International Children’s Book Day (ICBD) is organised annually on 2nd April since 1967, by the International Board on Books for Young People (IBBY), an international non-profit organization, to inspire a love of reading and to call attention to children’s books.
International Children’s Book Day was first celebrated in 1966. It was organized by Jella Lepman, founder of the International Board on Books for Young People (IBBY), and it is designed to encourage families, teachers, and children around the world to participate in reading events in their local communities.

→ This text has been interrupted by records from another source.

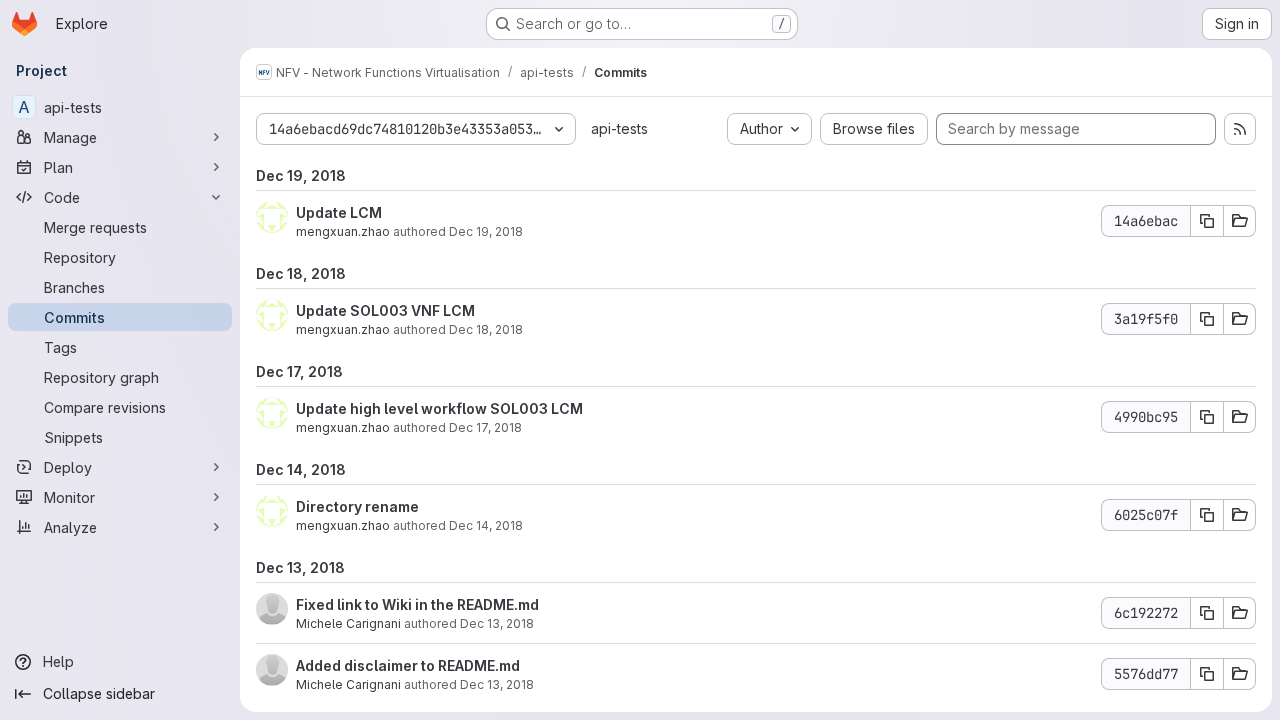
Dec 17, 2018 (485, 427)
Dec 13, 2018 (497, 623)
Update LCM (339, 212)
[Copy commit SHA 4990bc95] (1207, 417)
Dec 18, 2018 (486, 329)
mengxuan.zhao (343, 231)
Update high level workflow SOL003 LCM (439, 408)
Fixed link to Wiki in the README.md (417, 604)
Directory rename (357, 506)
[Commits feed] (1240, 129)
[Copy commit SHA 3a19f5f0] (1207, 319)
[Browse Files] (1240, 221)
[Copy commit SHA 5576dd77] (1207, 674)
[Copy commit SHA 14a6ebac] (1207, 221)
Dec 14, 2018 (486, 525)
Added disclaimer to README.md (408, 665)
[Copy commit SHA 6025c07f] (1207, 515)
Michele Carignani (348, 623)
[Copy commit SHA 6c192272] (1207, 613)
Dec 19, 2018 (486, 231)
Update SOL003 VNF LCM (385, 310)
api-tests (619, 128)
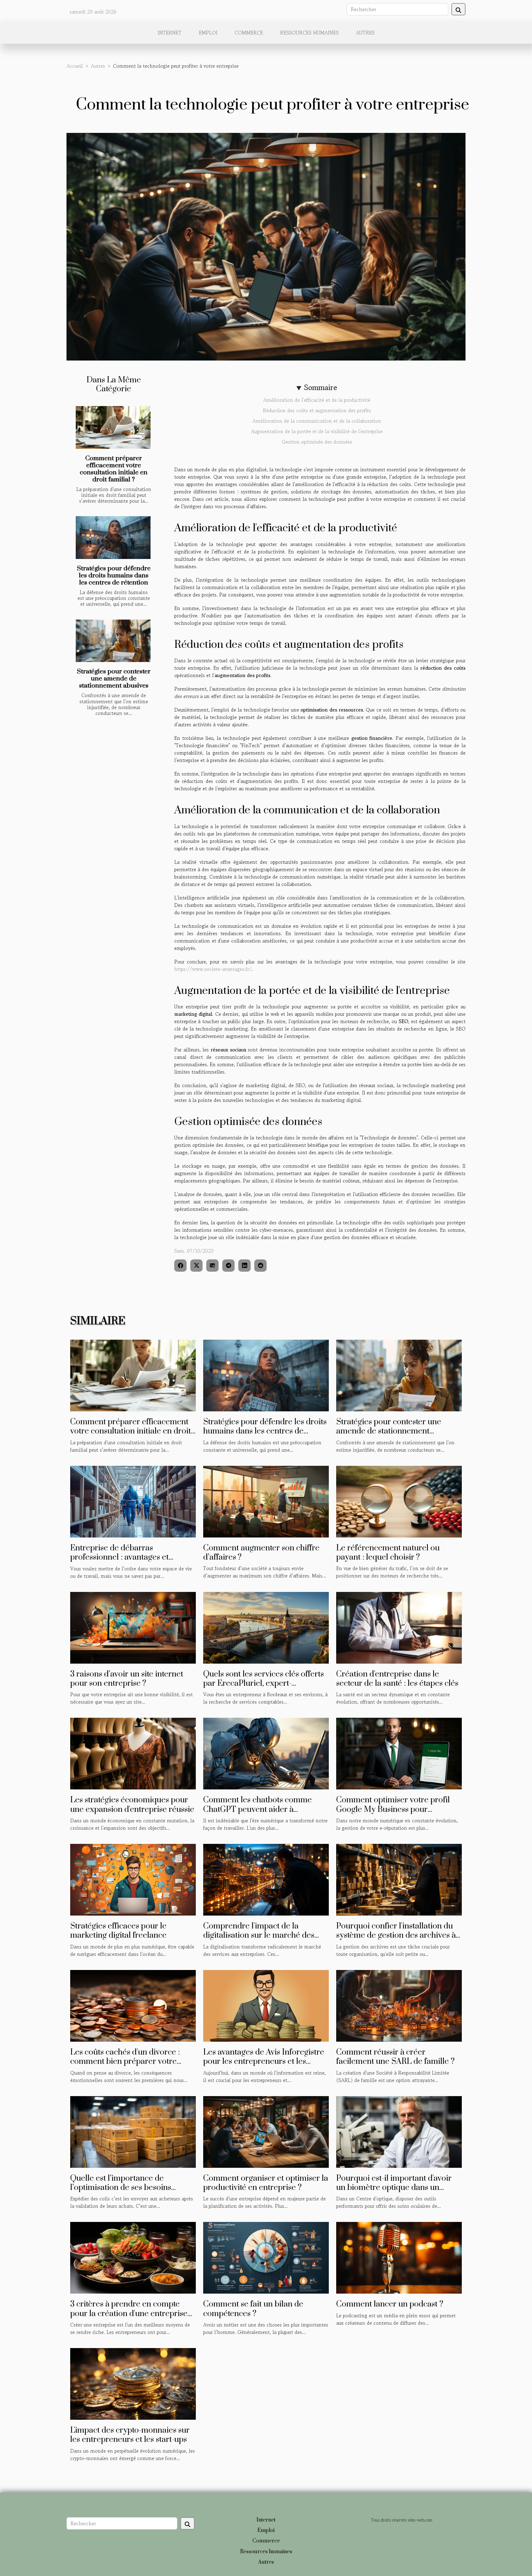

Every year, a different international section of IBBY hosts a children’s books event on or around April 2 (which is the birthday of classic children’s book author Hans Christian Andersen). The host country picks a theme and invites a well-known author and illustrator to create a message for children around the world.
In 2022, Canada is hosting International Children’s Book Day with this chosen theme: “Stories are wings that help you soar every day.”
Finding a children's book to satisfy your kid (or indeed, the kid in you) can be tough with so much to choose from.
1. Winnie-The-Pooh by A. A. Milne (1926)
We said: The chuckling bear has long delighted us with his meandering through The Hundred Acre Wood, accompanied by friends Tigger, Eeyore, and Piglet. Despite Pooh's popularity, the books are banned in China, owing to his lack of trousers.
You said: The Winnie-The-Pooh stories were my favourite as a child. I completely fell in love with the characters and wished to be on all their adventures in The Hundred Acre Wood.
2. Mrs Pepperpot Stories by Alf Proysen (1956)
We said: Mrs Pepperpot and her magical adventures have been enchanting children for over 60 years, and are still just as loved by all today.
You said: I would always come back to Mrs Pepperpot stories. I still have my old books but have also replaced lots to pass on to my children, who also adore them.
3. A Traveller in Time by Alison Uttley (1939)
We said: The OG Outlander, in which young Penelope suddenly finds herself in the 16th century, and embroiled in a plot to rescue Mary, Queen of Scots.
You said: Beautifully written, evocative, and atmospheric. ‘Stay with us, Penelope, never leave us....’ Our knowledge of what becomes of the Scottish queen and Anthony Babington add a poignancy that haunts me still.
4. Black Beauty by Anna Sewell (1877)
We said: One of the bestselling novels of all time and certainly the bestselling narrated by a horse, Black Beauty follows its equine hero from carefree colt to retired elder, with plenty of life lessons along the way.
You said: So hard to pick just one, but I’ll have to say Black Beauty. I just loved the story of Beauty and Ginger.
5. The Diary of a Young Girl by Anne Frank (1947)
We said: The coming-of-age story of an ordinary teenage girl, in the most extraordinary of circumstances, that captured hearts across the world.
You said: Anne Frank, it was so real and sad that I will always remember it.